**TASK OBJECTIVE:**
Every line from the one containing "Verslag sessie met" to the last line of the listing below should be given again exactly.

─── RECORD EXTRACTS ───

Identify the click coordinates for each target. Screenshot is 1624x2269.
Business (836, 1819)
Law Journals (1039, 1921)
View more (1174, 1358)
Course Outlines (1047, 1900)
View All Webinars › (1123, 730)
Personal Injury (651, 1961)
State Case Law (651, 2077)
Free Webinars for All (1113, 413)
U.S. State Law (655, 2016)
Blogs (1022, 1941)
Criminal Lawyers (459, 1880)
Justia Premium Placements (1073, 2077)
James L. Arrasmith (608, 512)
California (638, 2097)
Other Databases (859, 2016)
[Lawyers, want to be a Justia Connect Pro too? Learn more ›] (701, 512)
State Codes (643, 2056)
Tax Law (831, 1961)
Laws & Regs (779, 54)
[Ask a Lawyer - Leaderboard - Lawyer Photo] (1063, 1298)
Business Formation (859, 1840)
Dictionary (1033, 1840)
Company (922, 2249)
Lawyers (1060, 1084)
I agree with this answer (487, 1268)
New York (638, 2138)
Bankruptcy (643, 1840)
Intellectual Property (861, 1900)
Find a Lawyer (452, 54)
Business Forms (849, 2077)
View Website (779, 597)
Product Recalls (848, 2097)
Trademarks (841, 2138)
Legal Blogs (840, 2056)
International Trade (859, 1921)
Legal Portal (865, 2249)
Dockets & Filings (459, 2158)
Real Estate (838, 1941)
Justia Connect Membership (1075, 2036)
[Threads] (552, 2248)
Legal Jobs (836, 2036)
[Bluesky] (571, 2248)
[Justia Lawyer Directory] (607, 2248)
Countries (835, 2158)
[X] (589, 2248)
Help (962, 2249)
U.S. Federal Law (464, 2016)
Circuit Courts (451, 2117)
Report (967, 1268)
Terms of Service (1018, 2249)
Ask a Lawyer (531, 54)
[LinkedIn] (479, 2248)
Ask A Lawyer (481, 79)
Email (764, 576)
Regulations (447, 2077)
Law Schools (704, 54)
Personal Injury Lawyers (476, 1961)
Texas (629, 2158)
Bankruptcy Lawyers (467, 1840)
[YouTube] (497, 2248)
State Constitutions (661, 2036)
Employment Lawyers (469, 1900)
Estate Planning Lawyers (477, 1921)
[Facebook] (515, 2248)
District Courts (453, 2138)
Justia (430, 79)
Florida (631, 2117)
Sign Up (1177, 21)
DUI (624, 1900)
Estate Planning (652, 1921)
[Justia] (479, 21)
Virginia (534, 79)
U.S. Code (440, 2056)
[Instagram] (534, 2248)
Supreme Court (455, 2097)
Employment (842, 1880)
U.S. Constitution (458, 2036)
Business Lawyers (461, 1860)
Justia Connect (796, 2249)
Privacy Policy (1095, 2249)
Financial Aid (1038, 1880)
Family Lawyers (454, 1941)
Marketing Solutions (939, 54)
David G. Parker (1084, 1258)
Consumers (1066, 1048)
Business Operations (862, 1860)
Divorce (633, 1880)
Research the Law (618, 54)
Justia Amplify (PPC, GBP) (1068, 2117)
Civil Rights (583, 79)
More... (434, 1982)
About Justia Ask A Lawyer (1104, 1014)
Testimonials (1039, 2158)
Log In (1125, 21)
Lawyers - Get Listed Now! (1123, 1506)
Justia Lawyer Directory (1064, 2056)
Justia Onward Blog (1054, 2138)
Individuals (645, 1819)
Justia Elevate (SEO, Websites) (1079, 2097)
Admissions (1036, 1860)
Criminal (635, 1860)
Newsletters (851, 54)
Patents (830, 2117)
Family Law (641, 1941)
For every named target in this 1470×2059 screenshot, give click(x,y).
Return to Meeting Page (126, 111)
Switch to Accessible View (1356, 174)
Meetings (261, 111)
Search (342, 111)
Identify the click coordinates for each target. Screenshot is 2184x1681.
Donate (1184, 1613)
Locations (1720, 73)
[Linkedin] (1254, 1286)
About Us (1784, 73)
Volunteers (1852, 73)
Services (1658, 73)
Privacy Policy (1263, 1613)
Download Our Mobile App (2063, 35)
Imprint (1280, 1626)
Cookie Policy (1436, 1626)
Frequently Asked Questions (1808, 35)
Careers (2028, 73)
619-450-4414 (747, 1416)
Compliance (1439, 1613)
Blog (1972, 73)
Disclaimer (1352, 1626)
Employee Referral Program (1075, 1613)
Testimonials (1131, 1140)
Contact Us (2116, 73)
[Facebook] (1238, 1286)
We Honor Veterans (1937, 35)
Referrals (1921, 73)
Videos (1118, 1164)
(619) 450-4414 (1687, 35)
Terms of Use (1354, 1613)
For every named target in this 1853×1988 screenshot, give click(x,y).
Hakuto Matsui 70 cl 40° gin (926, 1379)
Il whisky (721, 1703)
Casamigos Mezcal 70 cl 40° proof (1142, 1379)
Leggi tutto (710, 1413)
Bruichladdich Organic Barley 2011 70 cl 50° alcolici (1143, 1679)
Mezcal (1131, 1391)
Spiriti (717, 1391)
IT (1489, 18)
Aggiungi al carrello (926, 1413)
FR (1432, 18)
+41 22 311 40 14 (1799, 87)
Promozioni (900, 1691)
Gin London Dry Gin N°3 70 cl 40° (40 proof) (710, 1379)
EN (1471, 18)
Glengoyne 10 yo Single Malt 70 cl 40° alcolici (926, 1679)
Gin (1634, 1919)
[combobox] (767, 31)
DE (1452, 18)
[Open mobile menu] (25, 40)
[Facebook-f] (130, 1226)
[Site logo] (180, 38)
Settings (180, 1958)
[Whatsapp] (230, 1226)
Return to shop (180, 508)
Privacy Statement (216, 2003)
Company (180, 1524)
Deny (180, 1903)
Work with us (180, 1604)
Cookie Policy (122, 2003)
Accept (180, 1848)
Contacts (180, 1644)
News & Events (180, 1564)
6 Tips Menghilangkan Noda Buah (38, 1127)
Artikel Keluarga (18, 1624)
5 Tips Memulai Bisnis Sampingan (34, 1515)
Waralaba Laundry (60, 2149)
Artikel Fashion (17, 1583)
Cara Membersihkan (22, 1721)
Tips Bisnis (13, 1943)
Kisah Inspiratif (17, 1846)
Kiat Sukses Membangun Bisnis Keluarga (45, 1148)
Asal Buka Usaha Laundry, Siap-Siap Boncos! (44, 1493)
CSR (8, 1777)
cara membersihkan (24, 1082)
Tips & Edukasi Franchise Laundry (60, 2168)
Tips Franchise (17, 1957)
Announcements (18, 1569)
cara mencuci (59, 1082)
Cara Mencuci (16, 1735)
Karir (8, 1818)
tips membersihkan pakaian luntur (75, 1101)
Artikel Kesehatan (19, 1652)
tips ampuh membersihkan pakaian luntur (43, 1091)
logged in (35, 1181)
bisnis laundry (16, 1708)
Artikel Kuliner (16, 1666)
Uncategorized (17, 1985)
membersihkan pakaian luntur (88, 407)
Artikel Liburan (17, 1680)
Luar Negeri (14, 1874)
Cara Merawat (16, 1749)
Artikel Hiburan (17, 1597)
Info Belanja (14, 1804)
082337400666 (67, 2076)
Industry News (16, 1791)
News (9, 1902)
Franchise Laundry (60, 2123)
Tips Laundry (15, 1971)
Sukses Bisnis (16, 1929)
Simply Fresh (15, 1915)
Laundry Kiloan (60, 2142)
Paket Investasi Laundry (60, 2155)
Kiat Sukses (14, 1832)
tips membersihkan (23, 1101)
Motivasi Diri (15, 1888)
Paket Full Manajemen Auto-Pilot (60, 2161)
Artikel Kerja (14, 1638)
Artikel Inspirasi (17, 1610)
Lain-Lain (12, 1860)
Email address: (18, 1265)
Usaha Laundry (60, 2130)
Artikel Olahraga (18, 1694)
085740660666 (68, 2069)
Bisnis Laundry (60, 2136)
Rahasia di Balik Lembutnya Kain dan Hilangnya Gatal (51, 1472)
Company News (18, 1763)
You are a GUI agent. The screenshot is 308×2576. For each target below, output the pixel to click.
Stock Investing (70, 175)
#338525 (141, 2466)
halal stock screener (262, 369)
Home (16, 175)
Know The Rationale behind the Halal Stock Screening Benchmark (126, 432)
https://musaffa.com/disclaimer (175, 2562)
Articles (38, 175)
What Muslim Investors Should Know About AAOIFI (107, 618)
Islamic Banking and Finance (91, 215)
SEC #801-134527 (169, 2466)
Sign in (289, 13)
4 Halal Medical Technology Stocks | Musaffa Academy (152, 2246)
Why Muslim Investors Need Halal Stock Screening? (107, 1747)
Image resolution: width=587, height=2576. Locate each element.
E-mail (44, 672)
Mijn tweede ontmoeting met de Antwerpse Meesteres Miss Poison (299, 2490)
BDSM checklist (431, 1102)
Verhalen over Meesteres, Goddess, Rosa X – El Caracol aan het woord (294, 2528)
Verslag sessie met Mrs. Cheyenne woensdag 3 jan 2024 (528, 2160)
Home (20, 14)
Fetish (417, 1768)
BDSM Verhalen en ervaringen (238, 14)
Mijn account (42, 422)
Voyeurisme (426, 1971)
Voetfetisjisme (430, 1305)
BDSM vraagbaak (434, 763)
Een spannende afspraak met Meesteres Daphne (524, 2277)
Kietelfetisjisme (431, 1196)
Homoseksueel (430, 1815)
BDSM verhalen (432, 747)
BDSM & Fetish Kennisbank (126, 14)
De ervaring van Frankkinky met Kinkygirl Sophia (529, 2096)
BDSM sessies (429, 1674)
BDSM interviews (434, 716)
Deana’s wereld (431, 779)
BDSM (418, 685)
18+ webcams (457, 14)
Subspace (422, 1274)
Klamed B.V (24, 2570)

───

**PROBLEM SOLUTION:**
Verslag sessie met Mrs. Cheyenne woensdag 3 jan 2024 (528, 2160)
Home (20, 14)
Fetish (417, 1768)
BDSM Verhalen en ervaringen (238, 14)
Mijn account (42, 422)
Voyeurisme (426, 1971)
Voetfetisjisme (430, 1305)
BDSM vraagbaak (434, 763)
Een spannende afspraak met Meesteres Daphne (524, 2277)
Kietelfetisjisme (431, 1196)
Homoseksueel (430, 1815)
BDSM verhalen (432, 747)
BDSM & Fetish Kennisbank (126, 14)
De ervaring van Frankkinky met Kinkygirl Sophia (529, 2096)
BDSM sessies (429, 1674)
BDSM interviews (434, 716)
Deana’s wereld (431, 779)
BDSM (418, 685)
18+ webcams (457, 14)
Subspace (422, 1274)
Klamed B.V (24, 2570)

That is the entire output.